Des crépuscules très gais

C'est là, sur ce caillou posé entre Corse et Toscane dont Napoléon seul veut croire qu'il ne sera qu'une étape, qu'interviennent les femmes. Comprendre les princesses, les comtesses, qui font leur pelote de ces temps troublés. Et notamment cette comtesse Miniaci, dont nul ne comprend d'où elle parle, d'où elle couche, mais dont la beauté provoque chez ceux qui s'en approchent un considérable dérangement. Comme ce pauvre colonel anglais, Neil Campbell, chargé de surveiller l'exilé de l'île d'Elbe et qui passe plus de temps à geindre sous les fenêtres du palais toscan de la belle qu'à s'acquitter de sa tâche. Ce qui au regard de l'Histoire ne sera pas sans conséquences...

### EXERCICES
1. Selon l'extrait, quelle mission est confiée au colonel anglais Neil Campbell ?
2. Reprenez l'extrait sur l'exil de Napoléon à l'île d'Elbe à la suite de sa dernière phrase.

### DONNÉES FOURNIES

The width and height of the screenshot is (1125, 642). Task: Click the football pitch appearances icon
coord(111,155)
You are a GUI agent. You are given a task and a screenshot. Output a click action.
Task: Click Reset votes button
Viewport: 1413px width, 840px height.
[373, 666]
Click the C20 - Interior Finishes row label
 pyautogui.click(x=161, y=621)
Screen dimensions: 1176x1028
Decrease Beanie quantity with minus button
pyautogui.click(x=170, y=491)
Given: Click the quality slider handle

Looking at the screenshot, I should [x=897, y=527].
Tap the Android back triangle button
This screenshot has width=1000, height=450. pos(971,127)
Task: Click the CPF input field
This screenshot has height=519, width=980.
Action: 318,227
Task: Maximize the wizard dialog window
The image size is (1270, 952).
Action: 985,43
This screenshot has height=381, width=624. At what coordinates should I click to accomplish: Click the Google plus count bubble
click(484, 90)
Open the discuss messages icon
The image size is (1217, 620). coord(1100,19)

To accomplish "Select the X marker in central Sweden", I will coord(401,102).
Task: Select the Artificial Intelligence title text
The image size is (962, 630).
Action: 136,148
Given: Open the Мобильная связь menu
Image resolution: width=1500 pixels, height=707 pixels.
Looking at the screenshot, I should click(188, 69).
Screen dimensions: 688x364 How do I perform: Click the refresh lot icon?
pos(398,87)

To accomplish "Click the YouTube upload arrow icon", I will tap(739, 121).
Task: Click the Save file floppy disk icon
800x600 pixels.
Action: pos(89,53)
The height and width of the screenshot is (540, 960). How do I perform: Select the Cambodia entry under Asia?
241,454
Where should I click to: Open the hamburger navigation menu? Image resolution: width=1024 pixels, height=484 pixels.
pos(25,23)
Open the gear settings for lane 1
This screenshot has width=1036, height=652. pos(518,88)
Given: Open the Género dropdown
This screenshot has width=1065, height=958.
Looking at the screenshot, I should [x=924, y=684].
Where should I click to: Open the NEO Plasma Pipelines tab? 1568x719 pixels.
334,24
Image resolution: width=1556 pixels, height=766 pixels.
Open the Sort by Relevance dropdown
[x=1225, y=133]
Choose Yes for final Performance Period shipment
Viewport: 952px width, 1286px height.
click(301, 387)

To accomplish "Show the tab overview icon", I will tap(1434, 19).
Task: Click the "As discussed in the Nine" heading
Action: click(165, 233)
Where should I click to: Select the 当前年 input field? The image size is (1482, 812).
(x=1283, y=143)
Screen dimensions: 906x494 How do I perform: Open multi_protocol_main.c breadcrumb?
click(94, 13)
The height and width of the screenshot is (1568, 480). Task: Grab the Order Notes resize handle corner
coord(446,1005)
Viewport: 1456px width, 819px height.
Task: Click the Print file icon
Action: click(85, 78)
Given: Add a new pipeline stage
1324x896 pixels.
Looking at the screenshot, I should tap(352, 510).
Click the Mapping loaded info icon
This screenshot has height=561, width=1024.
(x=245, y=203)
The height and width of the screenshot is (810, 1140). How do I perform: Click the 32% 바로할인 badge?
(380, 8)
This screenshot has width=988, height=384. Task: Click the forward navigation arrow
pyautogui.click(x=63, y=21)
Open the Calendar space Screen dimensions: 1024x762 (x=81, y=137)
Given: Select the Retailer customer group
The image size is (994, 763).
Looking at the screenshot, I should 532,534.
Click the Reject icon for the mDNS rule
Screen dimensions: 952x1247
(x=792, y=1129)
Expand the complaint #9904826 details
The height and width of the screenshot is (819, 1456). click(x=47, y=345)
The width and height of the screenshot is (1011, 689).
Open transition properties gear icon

### RÉPONSES
1. Il est chargé de surveiller l'exilé de l'île d'Elbe.

2.
Il faut regarder Jean-Marie Rouart danser au milieu de ce petit monde, de ce théâtre d'ombres dont l'académicien est le marionnettiste autant que le fut son cher héros. Ces crépuscules-là lui sont tout de même très gais. Ainsi que le furent, en leur temps, de pareilles tentatives des regrettés Michel Déon ou Jean d'Ormesson. Faute de Stendhal ou de Giono, c'est tout de même pas mal. L'esprit ici est une gracieuse conséquence du style.